‘長崎十二景 浦上天主堂’(1920年 福田美)
美術とのつきあいが深くなると、ときどきメディアが報じる有名な画家の作
品が美術オークションで最高値で落札されたという話や新たに発見された作
品などの情報は大きな関心をもってインプットされ、その情報をメモした
り新聞記事を切り抜いたりする。そして、いつか展覧会で公開されるだろう
かとぼんやりと考える。
先月の25日まで東京都庭園美で回顧展が行なわれていた竹久夢二
(1884~1934)は新発見の油彩が2点登場し、目を楽しませてくれ
た。同じ画家の回顧展を何度も体験するとこういう嬉しい対面が実現する。
夢二の特別展に出かけるたびに驚くのは会場に大勢の女性がいること。
そのためかこれまでデパートのなかにある美術館で行われることが多かった。
7割がデパートで3割が美術館という感じ。
2003年、夢二展をはじめてみるため足を運んだのは尾道市美。この頃
広島で仕事をしていたので喜び勇んでクルマを走らせた。

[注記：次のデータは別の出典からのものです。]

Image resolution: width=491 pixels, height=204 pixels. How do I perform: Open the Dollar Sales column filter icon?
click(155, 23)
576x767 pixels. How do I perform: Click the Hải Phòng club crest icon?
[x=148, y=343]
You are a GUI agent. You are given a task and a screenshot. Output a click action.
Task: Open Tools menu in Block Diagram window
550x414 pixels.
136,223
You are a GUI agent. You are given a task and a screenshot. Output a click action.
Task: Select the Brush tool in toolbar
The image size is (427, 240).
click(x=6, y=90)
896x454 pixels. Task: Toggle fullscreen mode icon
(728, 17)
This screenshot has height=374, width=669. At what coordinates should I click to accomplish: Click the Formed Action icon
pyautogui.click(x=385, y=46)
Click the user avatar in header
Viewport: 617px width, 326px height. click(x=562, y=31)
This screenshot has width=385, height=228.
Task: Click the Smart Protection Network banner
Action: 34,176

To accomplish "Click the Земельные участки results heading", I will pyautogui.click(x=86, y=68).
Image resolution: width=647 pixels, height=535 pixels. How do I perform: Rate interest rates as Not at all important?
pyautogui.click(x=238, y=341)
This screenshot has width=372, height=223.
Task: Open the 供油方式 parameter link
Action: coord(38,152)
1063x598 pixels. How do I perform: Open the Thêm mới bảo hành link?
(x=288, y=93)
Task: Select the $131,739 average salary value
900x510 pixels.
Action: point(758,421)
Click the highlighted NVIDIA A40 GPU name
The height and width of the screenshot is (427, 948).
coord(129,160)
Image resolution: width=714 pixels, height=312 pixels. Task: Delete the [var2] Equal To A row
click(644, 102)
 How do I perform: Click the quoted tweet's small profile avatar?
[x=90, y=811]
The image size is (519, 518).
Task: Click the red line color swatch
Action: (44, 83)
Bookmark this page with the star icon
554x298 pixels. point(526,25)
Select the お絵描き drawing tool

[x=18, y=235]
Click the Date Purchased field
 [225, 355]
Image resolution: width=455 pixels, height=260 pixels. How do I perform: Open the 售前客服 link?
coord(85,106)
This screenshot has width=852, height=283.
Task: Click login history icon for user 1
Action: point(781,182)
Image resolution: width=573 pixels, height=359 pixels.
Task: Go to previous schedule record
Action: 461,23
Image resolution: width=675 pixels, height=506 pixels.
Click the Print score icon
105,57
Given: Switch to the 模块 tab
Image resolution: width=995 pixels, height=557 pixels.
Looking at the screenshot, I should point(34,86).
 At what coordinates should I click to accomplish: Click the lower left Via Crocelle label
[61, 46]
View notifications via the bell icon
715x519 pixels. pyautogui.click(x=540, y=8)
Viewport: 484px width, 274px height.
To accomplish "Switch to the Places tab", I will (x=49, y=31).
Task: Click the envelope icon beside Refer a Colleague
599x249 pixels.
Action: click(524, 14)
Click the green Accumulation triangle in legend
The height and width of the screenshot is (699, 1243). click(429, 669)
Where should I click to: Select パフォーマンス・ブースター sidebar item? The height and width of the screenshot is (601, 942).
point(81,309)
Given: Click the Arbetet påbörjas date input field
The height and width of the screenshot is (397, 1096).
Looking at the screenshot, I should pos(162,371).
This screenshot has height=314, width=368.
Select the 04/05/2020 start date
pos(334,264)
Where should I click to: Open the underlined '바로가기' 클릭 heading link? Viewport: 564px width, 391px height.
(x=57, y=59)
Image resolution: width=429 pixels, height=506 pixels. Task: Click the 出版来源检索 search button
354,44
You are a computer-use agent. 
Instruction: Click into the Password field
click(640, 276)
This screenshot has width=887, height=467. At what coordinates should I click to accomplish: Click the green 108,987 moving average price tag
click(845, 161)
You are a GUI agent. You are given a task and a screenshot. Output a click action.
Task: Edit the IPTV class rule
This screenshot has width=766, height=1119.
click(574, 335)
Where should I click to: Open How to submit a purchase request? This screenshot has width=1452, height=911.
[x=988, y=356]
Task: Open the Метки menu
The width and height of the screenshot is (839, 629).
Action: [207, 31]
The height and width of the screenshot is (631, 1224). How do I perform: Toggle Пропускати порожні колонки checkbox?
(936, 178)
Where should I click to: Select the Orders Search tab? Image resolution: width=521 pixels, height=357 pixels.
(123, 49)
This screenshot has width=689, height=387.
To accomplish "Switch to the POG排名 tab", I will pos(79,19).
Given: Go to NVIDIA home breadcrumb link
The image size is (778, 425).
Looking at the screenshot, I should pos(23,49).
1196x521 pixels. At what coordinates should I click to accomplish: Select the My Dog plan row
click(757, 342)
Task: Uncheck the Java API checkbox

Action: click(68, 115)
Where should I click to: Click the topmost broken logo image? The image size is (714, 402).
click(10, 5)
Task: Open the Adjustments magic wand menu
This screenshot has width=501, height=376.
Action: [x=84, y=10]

これはエポック的
な鑑賞だったので、その図録は今でもときどきながめている。郡山市美のあ
と尾道市美、駿府博、奈良県美を巡回した。4つの地方都市をまわったので
展示作品はところどころ違っている。ところが、図録には出品された作品は
全部掲載されているので、これが展示されてた?という戸惑いが生じた。
当時はまだ展覧会に場慣れしてなく、出品リストのことも知らないので、
図録の末にでている各美術館の出品表を確認してようやく心のもやもやが
解消された。
他館で出品された絵であとから惜しいことをしたなとつくづく思ったのが河村コレクション(現在は京都の福田美の所蔵)。‘長崎十二景’のうち尾道で飾られたのは‘眼鏡橋’など4点のみ。‘浦上天主堂’はやって来なかった。でも、展示されていた4点もみたという実感が記憶に残ってない。それはなにしろはじめての夢二だから、‘秋のいこい’(夢二郷土美)などに気をとられ、このシリーズへの関心が薄かったのかもしれない。河村コレクションはその後、夢二展が開催されるときはいつも期待していたが、残念ながら大変綺麗な女性に惹かれる‘旅’や‘切支丹波天連渡来之図’、そしてムンクの油絵をみている感じの‘青春譜’との出会いは果たせてない。福田美の企画展計画を定点観測することにしている。